The Champakkulam boat race begins at 2 pm on June 22. Photo: Manorama

The 'imported' participants
Each snake boat participates with 100 oarsmen, of which 25 are apparently ‘imported’ from outside. “Each team is allowed to have 25 members of their oarsmen to be selected from outside. Men who are trained for these types of events are brought in from the north Indian states and even Nepal. At times, these men are stronger and have more stamina than our native oarsmen here due to the tough training they receive. Their participation brings an extra edge to the competitive spirit of the event,” says Ajith.
While an intensely competitive event, the Champakulam boat race takes place on the Moolam day of Gemini month, which symbolises tolerance and unity with the participation of people from all castes and religions. It is also the only boat race that is funded directly by the state government.

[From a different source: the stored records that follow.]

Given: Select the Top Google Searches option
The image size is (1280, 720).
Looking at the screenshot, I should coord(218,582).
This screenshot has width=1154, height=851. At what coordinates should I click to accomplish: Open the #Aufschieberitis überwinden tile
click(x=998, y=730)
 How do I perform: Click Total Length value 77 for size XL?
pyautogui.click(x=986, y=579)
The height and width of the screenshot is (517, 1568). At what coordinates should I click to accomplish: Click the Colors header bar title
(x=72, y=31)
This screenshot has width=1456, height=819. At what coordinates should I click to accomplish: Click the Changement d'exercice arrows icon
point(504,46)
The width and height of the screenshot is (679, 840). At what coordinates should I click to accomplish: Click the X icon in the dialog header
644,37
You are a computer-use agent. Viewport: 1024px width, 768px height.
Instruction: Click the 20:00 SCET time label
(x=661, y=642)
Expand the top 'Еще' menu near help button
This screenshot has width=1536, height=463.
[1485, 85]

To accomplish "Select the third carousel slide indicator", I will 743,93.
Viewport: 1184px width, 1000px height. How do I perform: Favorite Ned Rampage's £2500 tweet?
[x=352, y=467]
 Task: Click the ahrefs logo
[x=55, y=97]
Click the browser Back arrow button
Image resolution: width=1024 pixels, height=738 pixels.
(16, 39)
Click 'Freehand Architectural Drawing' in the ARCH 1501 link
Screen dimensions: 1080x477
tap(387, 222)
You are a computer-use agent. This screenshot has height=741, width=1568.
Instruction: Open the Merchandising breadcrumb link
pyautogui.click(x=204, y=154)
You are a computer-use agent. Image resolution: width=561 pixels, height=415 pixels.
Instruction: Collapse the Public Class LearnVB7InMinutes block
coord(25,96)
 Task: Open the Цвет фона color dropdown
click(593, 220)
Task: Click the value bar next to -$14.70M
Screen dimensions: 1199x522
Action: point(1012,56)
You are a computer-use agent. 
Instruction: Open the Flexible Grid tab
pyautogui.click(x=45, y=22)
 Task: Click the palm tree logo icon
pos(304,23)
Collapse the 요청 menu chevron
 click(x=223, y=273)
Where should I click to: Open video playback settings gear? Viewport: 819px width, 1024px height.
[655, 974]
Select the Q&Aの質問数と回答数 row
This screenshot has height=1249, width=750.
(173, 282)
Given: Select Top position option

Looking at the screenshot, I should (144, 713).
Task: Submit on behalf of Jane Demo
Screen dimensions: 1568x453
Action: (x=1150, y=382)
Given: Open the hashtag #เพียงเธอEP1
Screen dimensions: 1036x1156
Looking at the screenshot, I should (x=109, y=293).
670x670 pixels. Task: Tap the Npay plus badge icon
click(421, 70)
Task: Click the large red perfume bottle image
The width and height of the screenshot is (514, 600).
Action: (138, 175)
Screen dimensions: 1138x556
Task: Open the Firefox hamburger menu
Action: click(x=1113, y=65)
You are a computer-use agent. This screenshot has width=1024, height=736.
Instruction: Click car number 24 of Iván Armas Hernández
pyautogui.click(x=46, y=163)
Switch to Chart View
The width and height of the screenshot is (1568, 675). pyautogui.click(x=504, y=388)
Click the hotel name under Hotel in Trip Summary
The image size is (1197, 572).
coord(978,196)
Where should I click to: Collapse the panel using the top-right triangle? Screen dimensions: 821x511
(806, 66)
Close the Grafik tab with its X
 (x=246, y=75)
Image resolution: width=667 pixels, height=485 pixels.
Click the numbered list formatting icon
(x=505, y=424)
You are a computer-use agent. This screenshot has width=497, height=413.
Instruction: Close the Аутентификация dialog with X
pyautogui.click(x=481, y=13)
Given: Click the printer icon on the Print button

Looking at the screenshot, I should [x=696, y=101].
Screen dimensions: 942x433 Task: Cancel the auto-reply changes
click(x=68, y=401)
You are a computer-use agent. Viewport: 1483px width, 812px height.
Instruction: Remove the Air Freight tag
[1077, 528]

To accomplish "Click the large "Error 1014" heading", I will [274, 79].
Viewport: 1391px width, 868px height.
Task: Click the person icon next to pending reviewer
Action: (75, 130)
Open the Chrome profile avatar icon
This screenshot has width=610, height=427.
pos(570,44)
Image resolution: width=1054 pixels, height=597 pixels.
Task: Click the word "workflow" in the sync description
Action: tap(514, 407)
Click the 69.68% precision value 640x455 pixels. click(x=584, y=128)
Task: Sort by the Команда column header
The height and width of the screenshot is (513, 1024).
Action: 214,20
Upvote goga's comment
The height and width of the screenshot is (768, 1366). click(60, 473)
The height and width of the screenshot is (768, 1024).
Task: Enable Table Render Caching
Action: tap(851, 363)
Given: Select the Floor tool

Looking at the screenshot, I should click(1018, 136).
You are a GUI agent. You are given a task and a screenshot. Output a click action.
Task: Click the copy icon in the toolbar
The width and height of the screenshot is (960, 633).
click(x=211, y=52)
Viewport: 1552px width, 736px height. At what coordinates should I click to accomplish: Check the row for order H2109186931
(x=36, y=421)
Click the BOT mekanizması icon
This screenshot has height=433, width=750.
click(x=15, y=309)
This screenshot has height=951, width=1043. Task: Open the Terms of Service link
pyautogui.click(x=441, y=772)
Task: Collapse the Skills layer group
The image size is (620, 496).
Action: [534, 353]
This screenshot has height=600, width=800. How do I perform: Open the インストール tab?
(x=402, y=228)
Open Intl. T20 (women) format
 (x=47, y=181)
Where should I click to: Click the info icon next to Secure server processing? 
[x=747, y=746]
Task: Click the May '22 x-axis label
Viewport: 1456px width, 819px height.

Tickets, venue location and more
There is no ticket entry to the Champakulam boat race and those interested can just reach the location to enjoy it. The region where the race is held is located 20 kilometres away from Alappuzha town centre. From the point called 'Changanassery Mukku' in Alappuzha town, take the Alappuzha - Changanassery Road. Once you reach Mankombu, take a right to enter the road towards Edathua. In about half an hour, you will reach St Mary's Basilica aka Champakkulam Valiya Palli. The boat race is held in front of the church. The nearest railway station is Alappuzha, situated 26 kilometres away from the boat race venue. 
Other places of interest
The renowned St Mary's Basilica, also known as the 'Champakkulam Valiya Palli,' is situated here. Considered one of the oldest churches in India, it is said to be one of the 7 churches established by St Thomas in 427 AD.